Current car is over £900 including the 75% discount.
I guess high mileage, business use, and living in a poor area of town doesn't help.


----------



## toddshotrods (Feb 10, 2009)

*Re: EVan-Tricycle*



Woodsmith said:


> ...The alternative would be to get an MGB rear axle and make it a four wheel vehicle.
> A four wheeler changes the game plan a lot. The IVA test is harder and more costly to meet as a 'car/light van' but I would be over weight and power for a quadricycle under the MSVA rules.
> 
> Hmmmmm, drums fingers on the edge of the drawing board while pondering....


I struggled with whether to build a trike or four-wheeler with PackRat. My struggle was with keeping the budget low and sorting out some kind of rear suspension, but I eventually figured out a plan for the trike setup. My balance is off though, with most of my weight on the rear wheel, which going to a four-wheeler would also have helped alleviate some of the handling concerns. My CoG should be _in the basement_, so I am hoping that will help with handing.

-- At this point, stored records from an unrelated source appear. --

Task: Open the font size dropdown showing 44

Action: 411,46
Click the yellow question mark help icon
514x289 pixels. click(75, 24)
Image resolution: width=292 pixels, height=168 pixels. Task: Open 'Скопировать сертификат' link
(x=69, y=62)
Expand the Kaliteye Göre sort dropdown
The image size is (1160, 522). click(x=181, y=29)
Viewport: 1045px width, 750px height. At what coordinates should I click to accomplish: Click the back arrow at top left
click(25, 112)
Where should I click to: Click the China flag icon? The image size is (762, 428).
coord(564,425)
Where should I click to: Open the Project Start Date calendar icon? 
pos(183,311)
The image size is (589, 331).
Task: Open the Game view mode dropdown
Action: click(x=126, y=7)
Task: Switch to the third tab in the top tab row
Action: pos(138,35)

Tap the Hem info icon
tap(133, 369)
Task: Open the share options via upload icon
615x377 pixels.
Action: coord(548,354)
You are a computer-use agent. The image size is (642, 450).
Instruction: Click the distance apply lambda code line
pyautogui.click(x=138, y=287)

What is raising your CoG so much, the seating position? If so, could you go tandem and sit low between the front wheels?


----------



## Woodsmith (Jun 5, 2008)

*Re: EVan-Tricycle*



toddshotrods said:


> What is raising your CoG so much, the seating position? If so, could you go tandem and sit low between the front wheels?

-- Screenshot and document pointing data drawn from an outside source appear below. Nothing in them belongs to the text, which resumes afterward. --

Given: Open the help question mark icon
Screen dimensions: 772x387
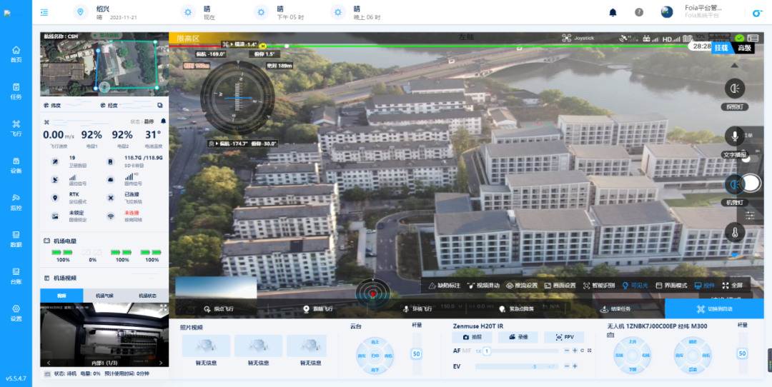Looking at the screenshot, I should tap(639, 12).
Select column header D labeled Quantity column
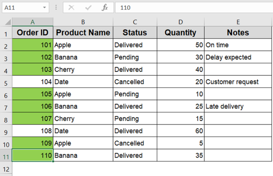This screenshot has width=273, height=176. pos(180,22)
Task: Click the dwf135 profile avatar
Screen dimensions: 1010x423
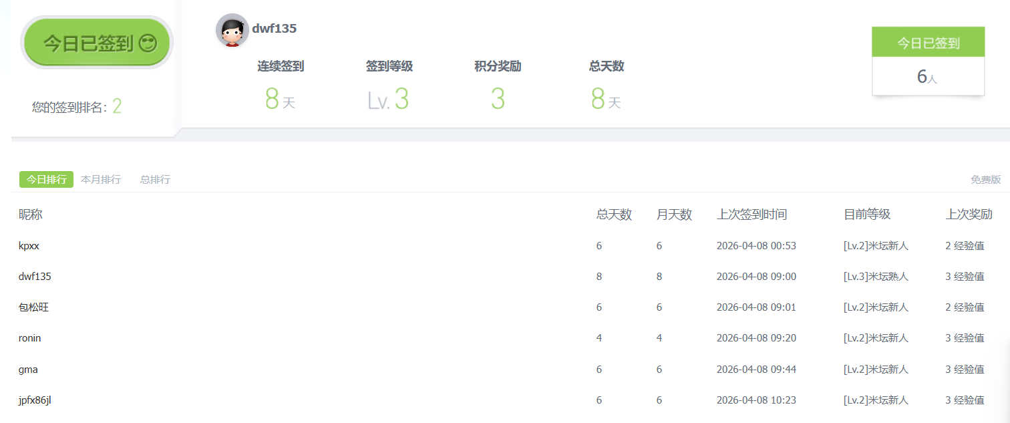Action: [232, 30]
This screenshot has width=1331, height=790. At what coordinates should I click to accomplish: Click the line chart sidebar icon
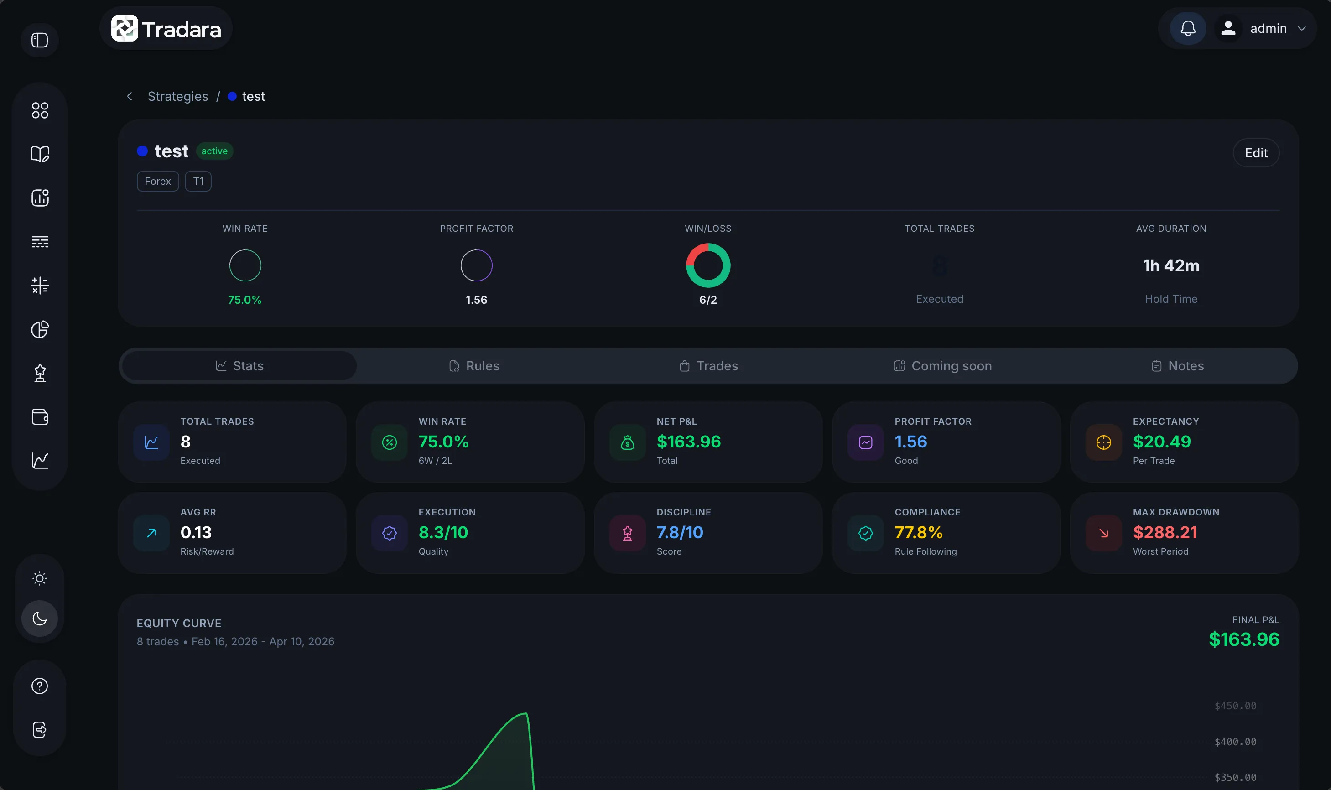click(40, 460)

Part of the problem is that I am now sticking with the 49" wide front track of the MGB and not making it wider as I was before, due to the complexities and cost of wider steering rack, longer wishbones, lever operated coil over dampers, etc.
the other part of the problem is the cab and seating height.

On my own I can sit between the MGB lever arm dampers, where the ICE would have been. However, with a two seater I have to sit above the dampers and that lifts the height of the cab too.
1+1 seating is out as the seat would take up the bulk of the useable load bed space.

In my Skoda the seat height is about 16" off the floor at normal ride height. In the trike it is currently at 17" with the suspension on full bump.

If I can't move the CoG down then I can move it forward but that puts too much weight on the front wheels.
Just moving the motor to under the cab sorts the tipping issue by moving the CoG forwards but results in around 85% of the weight over the front wheels.

I could bring the load bed, and hence the chassis CoG, down but that impacts on the battery pack space that is already at the lowest point. It means I can't fit lead and would have to risk lithium packs lying flat on their sides.

Various hypothetical variations all seem to hover on one side or the other of the 'nearly tipping over' point, and that is without even having a load on the load bed.


----------



## Woodsmith (Jun 5, 2008)

*Re: EVan-Tricycle*



Woodsmith said:


> I've been playing with some estimates for weight, CoG, and proportions and I am struggling to keep the overall CoG low enough to reduce the chances of tipping over.


Doh! How embarrassing! 
My second stupid mistake of the day.

I have been reading up on the IVA and pondering the costs of an axle to make it a four wheeler and reconfiguring numbers in the calculations when I suddenly realised that in all the figures for component weights I completely left out the weight of the whole front axle assembly!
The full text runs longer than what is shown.